Interface element records:
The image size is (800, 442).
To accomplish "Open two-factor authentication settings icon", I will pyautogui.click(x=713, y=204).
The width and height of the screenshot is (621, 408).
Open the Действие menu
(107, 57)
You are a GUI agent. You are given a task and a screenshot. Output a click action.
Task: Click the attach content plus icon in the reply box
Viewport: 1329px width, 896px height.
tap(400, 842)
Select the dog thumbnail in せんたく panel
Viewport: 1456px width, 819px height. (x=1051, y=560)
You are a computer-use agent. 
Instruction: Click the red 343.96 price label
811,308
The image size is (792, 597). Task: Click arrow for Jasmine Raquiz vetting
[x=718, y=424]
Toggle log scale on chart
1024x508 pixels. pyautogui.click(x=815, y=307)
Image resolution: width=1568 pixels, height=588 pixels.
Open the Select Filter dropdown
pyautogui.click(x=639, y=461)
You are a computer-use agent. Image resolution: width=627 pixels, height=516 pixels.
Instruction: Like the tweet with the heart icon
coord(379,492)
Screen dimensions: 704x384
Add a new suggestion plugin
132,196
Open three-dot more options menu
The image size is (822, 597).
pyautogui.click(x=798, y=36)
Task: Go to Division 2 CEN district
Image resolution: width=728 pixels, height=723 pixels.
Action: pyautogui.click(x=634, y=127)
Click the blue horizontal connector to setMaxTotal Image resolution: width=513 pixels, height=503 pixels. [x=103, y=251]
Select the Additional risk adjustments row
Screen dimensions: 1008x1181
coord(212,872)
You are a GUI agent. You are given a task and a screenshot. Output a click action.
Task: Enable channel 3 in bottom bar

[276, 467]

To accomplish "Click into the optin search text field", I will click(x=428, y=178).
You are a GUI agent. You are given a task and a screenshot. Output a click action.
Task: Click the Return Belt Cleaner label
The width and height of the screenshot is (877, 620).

• _YOUR TASK_
Count the lines in the records above that contain the string "Viewport" and give only the number.

• _RESULT_
2